When evaluating opportunities: Companies that are serious about AI/ML hiring tend to post specific infrastructure details in the job description: the frameworks they use, their model serving stack, their data pipeline tools. Vague postings that just say 'ML experience required' without specifics are often companies that haven't figured out what they need yet.
AI Hiring Overview
The AI job market has 3,824 open positions tracked in our dataset. By seniority: 119 entry-level, 1,813 mid-level, 1,472 senior, and 420 leadership roles (Director, VP, C-Level). Remote roles make up 16% of the market (613 positions). The remaining 3,187 roles require on-site or hybrid attendance.
The market median for AI roles is $200,000. Top-quartile compensation starts at $253,000. The 90th percentile reaches $307,500. Highest-paying categories: AI Engineering Manager ($293,500 median, 31 roles); AI Safety ($274,200 median, 51 roles); Research Engineer ($260,000 median, 401 roles).
Demand for AI/ML Engineers has been strong and consistent.
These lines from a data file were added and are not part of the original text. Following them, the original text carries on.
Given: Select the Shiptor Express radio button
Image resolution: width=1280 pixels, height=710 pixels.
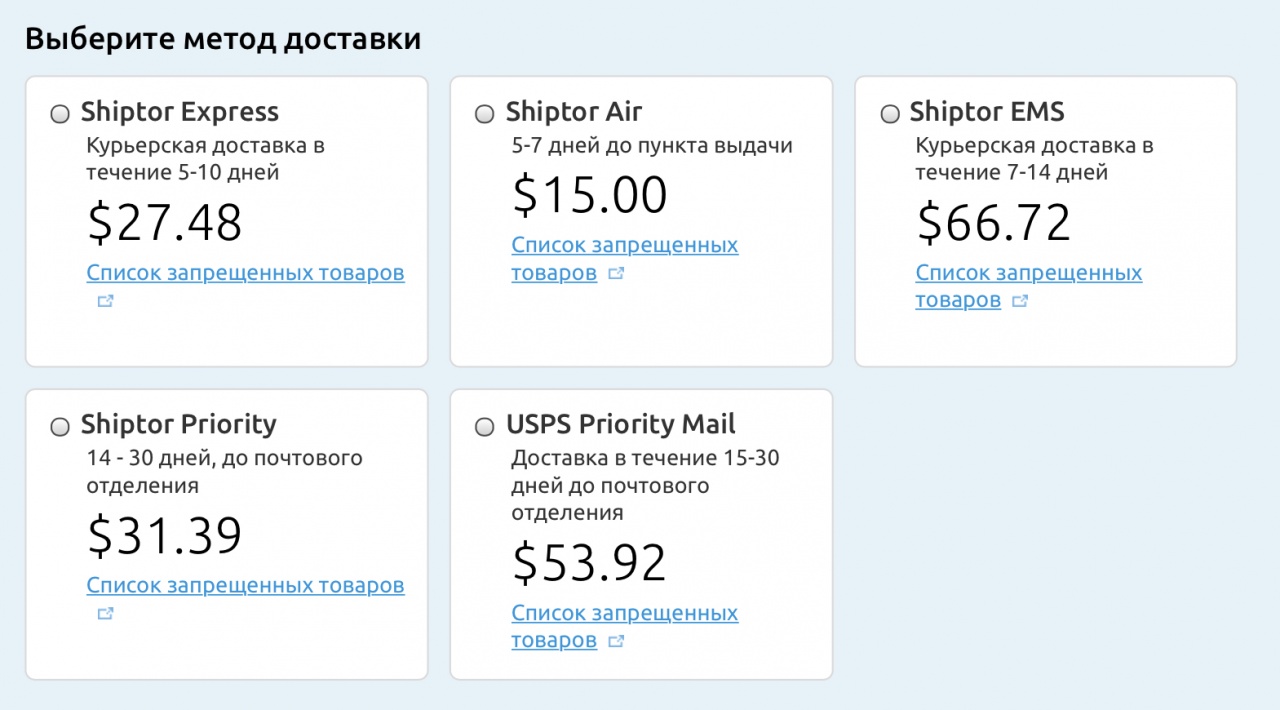Looking at the screenshot, I should pyautogui.click(x=60, y=114).
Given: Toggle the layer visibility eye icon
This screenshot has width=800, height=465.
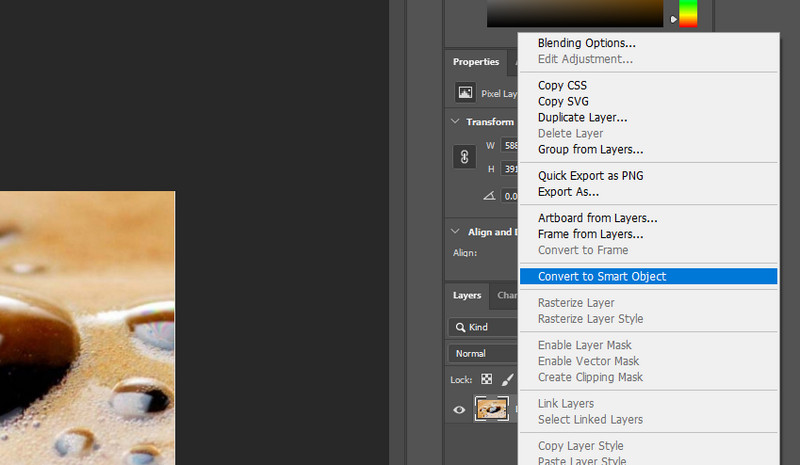Looking at the screenshot, I should click(459, 409).
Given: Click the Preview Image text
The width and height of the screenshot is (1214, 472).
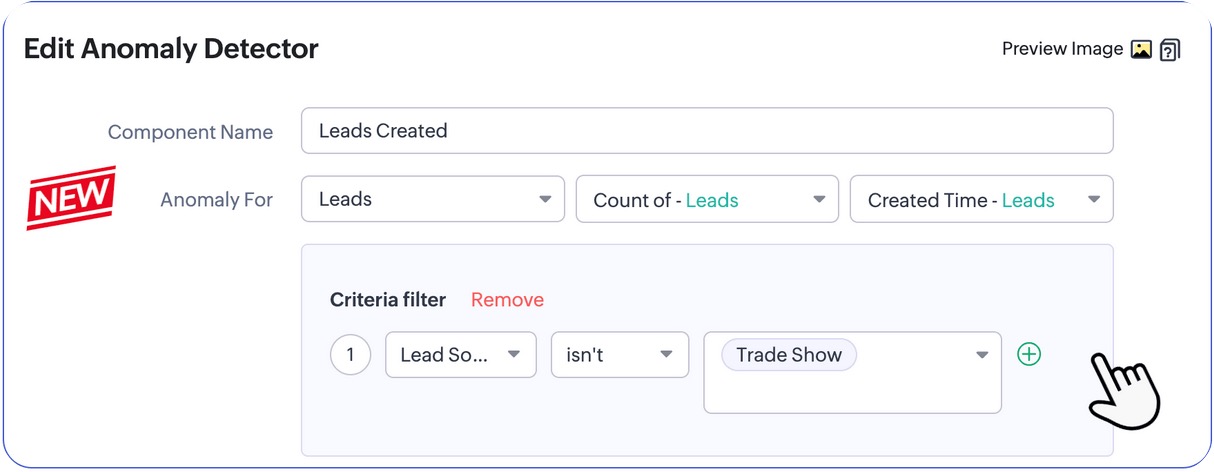Looking at the screenshot, I should pyautogui.click(x=1062, y=49).
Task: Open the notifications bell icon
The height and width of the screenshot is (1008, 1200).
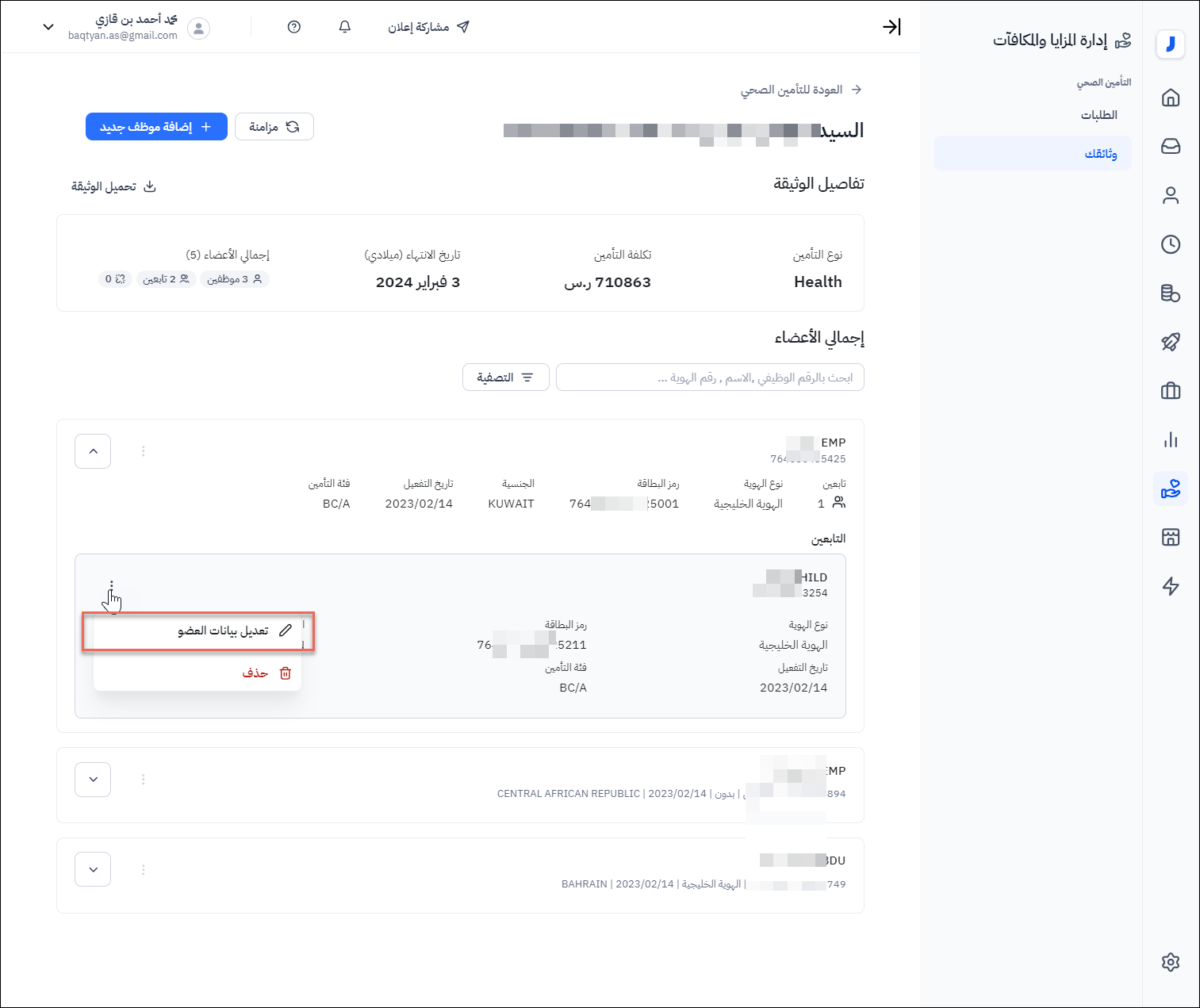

Unlike some AI roles that spike with hype cycles, ML engineering is a foundational need. Every company deploying AI models needs people who can keep them running, and the gap between research prototypes and production systems keeps growing.
The AI Job Market Today
The AI job market spans 3,824 open positions across 15 role categories. The largest categories by volume: AI/ML Engineer (2,702), Data Scientist (281), AI Software Engineer (258). These three account for the majority of open positions, though smaller categories often have higher per-role compensation because of specialized skill requirements.
The seniority mix tells a story about where AI teams are in their maturity. Entry-level roles (119) are outnumbered by mid-level (1,813) and senior (1,472) positions, reflecting that most companies are past the 'build a team from scratch' phase and need experienced engineers who can ship production systems. Leadership roles (Director, VP, C-Level) total 420 positions, representing the bottleneck between technical execution and organizational strategy.
Remote work availability sits at 16% of all AI roles (613 positions), with 3,187 requiring on-site or hybrid attendance. The remote share has stabilized after the post-pandemic correction. Senior and specialized roles (Research Scientist, ML Architect) are more likely to be remote-eligible than entry-level positions, partly because experienced hires have more negotiating power and partly because these roles require less hands-on mentorship.
AI compensation is structured in clear tiers. The market median sits at $200,000. Top-quartile roles start at $253,000, and the 90th percentile reaches $307,500. These figures include base salary with disclosed compensation. Total compensation (including equity, bonuses, and sign-on) runs 20-40% higher at companies that offer those components.
Category matters for compensation. AI Engineering Manager roles lead at $293,500 median, while Prompt Engineer roles sit at $142,800. The spread between highest and lowest-paying categories reflects the premium on specialized technical skills versus broader analytical roles.
The most in-demand skills across all AI postings: Python (1,968 postings), Aws (1,203 postings), Azure (882 postings), Rag (877 postings), Gcp (735 postings), Prompt Engineering (587 postings), Pytorch (586 postings), Claude (554 postings). Python dominates, appearing in the vast majority of role descriptions regardless of category. Cloud platform experience (AWS, GCP, Azure) is the second most common requirement. The newer entrants to the top skills list (RAG, vector databases, LLM APIs) reflect the shift from traditional ML toward generative AI applications.